The digital transformation at Royal Papworth is already benefitting patients. “We’re seeing improvements in medicine safety,” Johnson says. “No longer do we have problems with legibility of prescriptions. Doctors’ handwriting is no longer an issue. Instead, we have well-presented, clearly documented, well-prescribed medicines that have been checked and so we’re seeing real patient safety benefits there.”
The organisation has also realised many other operational efficiencies, digitizing more than 1 million documents and eliminating fax machines. “We knew we had to be paper-light in all clinical areas before we moved to the new hospital, and 4 months after we went live with Lorenzo we were able to achieve that,” says Johnson.
A new level of care
These efforts have helped Royal Papworth climb multiple levels of the HIMSS Analytics Electronic Medical Record Adoption Model (EMRAM), an index organisations can use to gauge where they stand when it comes to adopting technology to improve patient care. “We started out at Level 1 and achieved Level 4 in just a year through the implementation of Lorenzo and the requests and results and the electronic prescriptions modules,” Raynes says.
The goal is to reach HIMSS Level 7, Johnson says, “and we want to deliver it in 2 to 3 years, so we’re collaborating with DXC to achieve that.

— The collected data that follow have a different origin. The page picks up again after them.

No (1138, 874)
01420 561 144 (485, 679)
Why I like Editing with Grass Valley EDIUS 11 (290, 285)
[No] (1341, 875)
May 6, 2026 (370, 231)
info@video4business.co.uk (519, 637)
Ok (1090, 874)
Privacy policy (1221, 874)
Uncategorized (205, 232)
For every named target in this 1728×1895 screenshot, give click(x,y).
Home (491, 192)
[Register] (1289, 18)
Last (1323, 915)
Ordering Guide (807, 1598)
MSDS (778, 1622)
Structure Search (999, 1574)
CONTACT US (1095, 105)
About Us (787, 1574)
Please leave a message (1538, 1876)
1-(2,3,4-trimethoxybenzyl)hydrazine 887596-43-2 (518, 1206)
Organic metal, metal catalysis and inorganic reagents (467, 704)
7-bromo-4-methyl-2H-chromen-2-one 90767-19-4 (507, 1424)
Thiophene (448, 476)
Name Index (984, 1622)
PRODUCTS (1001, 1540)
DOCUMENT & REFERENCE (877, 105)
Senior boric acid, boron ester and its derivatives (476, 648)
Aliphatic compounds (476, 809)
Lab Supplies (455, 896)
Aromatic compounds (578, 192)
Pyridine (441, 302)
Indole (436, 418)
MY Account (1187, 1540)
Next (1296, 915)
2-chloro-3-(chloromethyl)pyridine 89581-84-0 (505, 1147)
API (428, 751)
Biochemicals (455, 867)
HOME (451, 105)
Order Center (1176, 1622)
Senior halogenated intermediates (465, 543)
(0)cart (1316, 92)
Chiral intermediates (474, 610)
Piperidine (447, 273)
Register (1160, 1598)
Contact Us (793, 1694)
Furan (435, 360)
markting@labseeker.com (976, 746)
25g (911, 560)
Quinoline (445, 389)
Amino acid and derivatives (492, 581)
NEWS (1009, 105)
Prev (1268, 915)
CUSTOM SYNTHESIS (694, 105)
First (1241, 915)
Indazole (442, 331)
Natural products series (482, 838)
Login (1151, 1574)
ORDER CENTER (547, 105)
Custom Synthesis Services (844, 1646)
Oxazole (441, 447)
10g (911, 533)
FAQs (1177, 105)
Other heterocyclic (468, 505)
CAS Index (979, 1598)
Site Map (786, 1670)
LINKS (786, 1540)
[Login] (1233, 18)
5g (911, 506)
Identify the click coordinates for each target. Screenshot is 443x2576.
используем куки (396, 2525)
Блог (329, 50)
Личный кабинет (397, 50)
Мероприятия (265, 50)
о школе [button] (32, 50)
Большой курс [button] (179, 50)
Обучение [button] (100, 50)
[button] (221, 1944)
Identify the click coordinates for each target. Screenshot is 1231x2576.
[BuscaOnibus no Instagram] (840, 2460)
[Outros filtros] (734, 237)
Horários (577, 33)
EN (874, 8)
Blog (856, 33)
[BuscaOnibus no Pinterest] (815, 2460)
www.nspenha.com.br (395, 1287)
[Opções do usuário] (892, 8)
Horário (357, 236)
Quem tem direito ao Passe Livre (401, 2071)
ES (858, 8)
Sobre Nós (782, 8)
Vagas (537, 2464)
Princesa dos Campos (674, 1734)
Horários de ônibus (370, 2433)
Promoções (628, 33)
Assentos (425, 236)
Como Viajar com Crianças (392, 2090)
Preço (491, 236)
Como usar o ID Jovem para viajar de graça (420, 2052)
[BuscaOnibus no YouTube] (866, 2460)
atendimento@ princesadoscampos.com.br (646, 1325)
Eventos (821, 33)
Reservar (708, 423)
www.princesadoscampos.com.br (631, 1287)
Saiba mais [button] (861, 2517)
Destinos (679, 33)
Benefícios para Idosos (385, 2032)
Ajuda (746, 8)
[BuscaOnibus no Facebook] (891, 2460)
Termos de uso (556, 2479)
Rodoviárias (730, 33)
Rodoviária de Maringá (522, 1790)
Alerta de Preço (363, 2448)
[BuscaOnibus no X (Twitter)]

Once we’ve established that foundation, a whole lot more can stem from it. There are some exciting ideas for the new hospital that will combine all of the technology we have in a new building with Lorenzo electronic patient records.”
With Lorenzo successfully deployed, Royal Papworth moved to their new building in May 2019, which Raynes says will probably be one of the most technologically advanced hospital in Europe. The Lorenzo foundation, after all, makes it possible to explore technologies such as artificial intelligence, voice recognition, automation and robotics to “enable us to become more and more efficient,” says Raynes. “All of this helps to improve the safety of our patients while delivering the best care possible in our brand new hospital.”
“Lorenzo was delivered on time to quality and cost,” says Raynes. “It was a huge success. DXC has really engaged well with my team. They’ve been like an extension of our own arms in delivering Lorenzo.”